Japan's Nuclear Crisis: Radiation Primer and Perspective

Japan’s nuclear crisis may yet get as bad as some have been saying, but, until then, some facts and perspective…

The average natural background radiation level is 2,400 microsieverts per year.

Human-caused radiation contributes about 5 microsieverts per year, from atmospheric nuclear bomb tests, nuclear power plant accidents, medical tests, and coal-fired plants.

World-wide, coal-fired power plants are estimated to cause some 320 deaths per year from radiation-induced cancer.

China has 20,000 coal mining deaths every year.

Some experts estimate that chemical and particle coal smoke pollution kills 30,000 per year in the U.S.

Japan’s earthquake and tsunami death toll: almost 10,000 with 13,000 missing and likely dead.

Residents of Ramsar, Iran experience 260,000 microsieverts per year of radiation due to high levels of dissolved radium-226 in water in local hot springs.

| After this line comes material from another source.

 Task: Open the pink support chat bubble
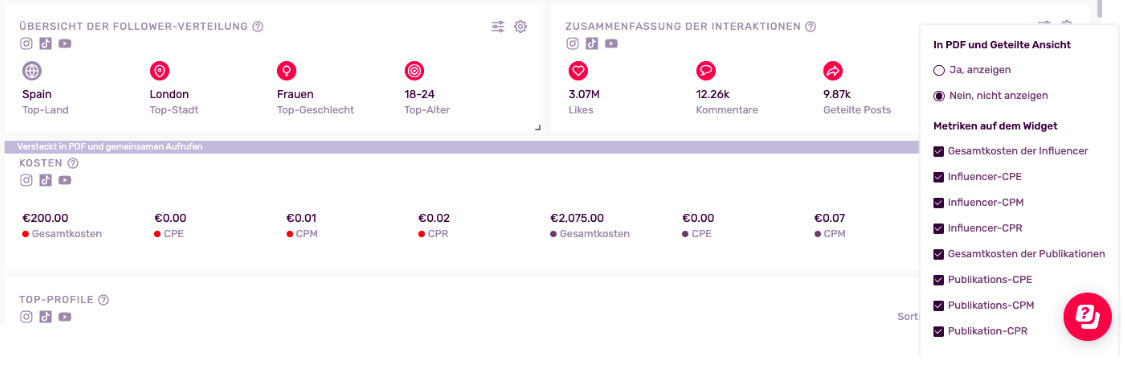(x=1087, y=316)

Interestingly, no ill-effects have been seen in Ramsar due to the “radiation paradox.”

Background radiation is greater at higher altitudes: Denver gets about twice as much radiation as New York.

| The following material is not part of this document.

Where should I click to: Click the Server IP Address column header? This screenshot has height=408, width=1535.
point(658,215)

Taking a bizjet over the pole at 51,000 feet results in a radiation exposure 800 times above average: about 219 microsieverts per hour.

The heavily damaged Fukushima nuclear plant in Japan on Tuesday saw radiation levels of 240 microsieverts per hour at the front gate, a bit more than the 219 microsieverts per hour rate of a bizjet flying the polar route.

Thus, radiation at Fukushima that day was about 1,000 times above “normal” or, about 20 percent higher than the dose rate of flying over the North Pole in a business jet at 51,000 feet.